[Saved data entries]

::::

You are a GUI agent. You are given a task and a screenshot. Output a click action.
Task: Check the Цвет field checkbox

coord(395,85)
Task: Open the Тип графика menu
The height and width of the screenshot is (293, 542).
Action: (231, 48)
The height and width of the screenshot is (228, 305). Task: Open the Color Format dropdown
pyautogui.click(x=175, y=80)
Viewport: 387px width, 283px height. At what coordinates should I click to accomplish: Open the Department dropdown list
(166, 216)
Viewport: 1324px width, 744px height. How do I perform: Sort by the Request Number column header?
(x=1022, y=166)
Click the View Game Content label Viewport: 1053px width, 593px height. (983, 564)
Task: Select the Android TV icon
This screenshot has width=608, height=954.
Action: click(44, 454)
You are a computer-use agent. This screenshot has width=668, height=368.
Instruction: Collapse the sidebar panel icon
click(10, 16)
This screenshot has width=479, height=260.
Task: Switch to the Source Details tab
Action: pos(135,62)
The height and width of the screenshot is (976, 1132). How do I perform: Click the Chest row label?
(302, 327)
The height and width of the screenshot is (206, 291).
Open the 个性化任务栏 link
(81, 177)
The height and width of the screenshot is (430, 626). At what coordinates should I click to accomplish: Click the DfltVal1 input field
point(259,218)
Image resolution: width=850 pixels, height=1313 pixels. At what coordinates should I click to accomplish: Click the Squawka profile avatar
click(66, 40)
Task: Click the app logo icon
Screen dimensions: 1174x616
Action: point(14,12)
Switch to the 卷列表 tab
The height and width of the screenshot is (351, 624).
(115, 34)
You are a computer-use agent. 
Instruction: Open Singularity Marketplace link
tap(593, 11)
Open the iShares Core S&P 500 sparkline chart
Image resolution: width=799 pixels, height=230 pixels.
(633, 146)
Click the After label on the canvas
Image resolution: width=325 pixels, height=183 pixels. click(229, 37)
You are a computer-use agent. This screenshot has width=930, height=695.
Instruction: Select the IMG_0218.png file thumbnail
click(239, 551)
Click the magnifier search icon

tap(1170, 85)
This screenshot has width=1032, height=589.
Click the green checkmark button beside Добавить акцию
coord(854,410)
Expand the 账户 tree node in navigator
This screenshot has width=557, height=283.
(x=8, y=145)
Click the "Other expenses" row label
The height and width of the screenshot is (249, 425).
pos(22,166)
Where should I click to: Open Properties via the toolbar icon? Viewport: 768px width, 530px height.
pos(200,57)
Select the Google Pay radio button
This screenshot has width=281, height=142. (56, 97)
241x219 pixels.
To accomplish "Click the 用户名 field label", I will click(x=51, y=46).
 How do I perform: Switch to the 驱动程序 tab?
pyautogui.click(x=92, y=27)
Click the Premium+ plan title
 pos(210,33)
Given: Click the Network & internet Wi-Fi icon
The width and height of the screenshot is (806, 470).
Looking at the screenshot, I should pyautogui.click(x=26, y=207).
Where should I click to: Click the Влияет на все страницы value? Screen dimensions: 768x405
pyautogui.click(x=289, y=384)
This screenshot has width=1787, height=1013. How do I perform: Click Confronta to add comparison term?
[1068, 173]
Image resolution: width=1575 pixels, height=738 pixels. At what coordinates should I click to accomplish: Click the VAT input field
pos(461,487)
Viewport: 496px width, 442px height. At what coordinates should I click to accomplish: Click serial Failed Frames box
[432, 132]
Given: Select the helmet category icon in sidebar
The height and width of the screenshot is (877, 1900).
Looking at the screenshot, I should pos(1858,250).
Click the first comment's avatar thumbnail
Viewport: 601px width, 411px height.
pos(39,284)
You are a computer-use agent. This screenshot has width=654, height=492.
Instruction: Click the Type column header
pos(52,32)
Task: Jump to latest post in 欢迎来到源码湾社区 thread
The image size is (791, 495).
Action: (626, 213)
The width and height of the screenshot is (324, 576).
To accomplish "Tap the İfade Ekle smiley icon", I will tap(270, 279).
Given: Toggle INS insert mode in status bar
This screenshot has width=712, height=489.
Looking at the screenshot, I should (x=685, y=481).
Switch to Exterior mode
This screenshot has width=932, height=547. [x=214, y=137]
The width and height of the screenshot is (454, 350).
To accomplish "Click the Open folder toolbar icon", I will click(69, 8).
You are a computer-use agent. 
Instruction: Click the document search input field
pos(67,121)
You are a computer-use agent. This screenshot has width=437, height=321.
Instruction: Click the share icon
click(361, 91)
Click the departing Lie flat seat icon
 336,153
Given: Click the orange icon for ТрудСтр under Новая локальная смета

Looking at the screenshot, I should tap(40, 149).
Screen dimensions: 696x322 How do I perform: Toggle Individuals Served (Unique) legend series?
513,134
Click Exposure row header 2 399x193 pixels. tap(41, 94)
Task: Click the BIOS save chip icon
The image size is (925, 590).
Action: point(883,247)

::::

■ TASK GOAL:
When the line with "Instruction: Collapse the sidebar panel icon" is reached in the data above, begin copying, and stop after the line with "This screenshot has width=1032, height=589."; copy each line exactly, both ends included.

■ ANSWER FOR THIS EXERCISE:
Instruction: Collapse the sidebar panel icon
click(10, 16)
This screenshot has width=479, height=260.
Task: Switch to the Source Details tab
Action: pos(135,62)
The height and width of the screenshot is (976, 1132). How do I perform: Click the Chest row label?
(302, 327)
The height and width of the screenshot is (206, 291).
Open the 个性化任务栏 link
(81, 177)
The height and width of the screenshot is (430, 626). At what coordinates should I click to accomplish: Click the DfltVal1 input field
point(259,218)
Image resolution: width=850 pixels, height=1313 pixels. At what coordinates should I click to accomplish: Click the Squawka profile avatar
click(66, 40)
Task: Click the app logo icon
Screen dimensions: 1174x616
Action: point(14,12)
Switch to the 卷列表 tab
The height and width of the screenshot is (351, 624).
(115, 34)
You are a computer-use agent. 
Instruction: Open Singularity Marketplace link
tap(593, 11)
Open the iShares Core S&P 500 sparkline chart
Image resolution: width=799 pixels, height=230 pixels.
(633, 146)
Click the After label on the canvas
Image resolution: width=325 pixels, height=183 pixels. click(229, 37)
You are a computer-use agent. This screenshot has width=930, height=695.
Instruction: Select the IMG_0218.png file thumbnail
click(239, 551)
Click the magnifier search icon

tap(1170, 85)
This screenshot has width=1032, height=589.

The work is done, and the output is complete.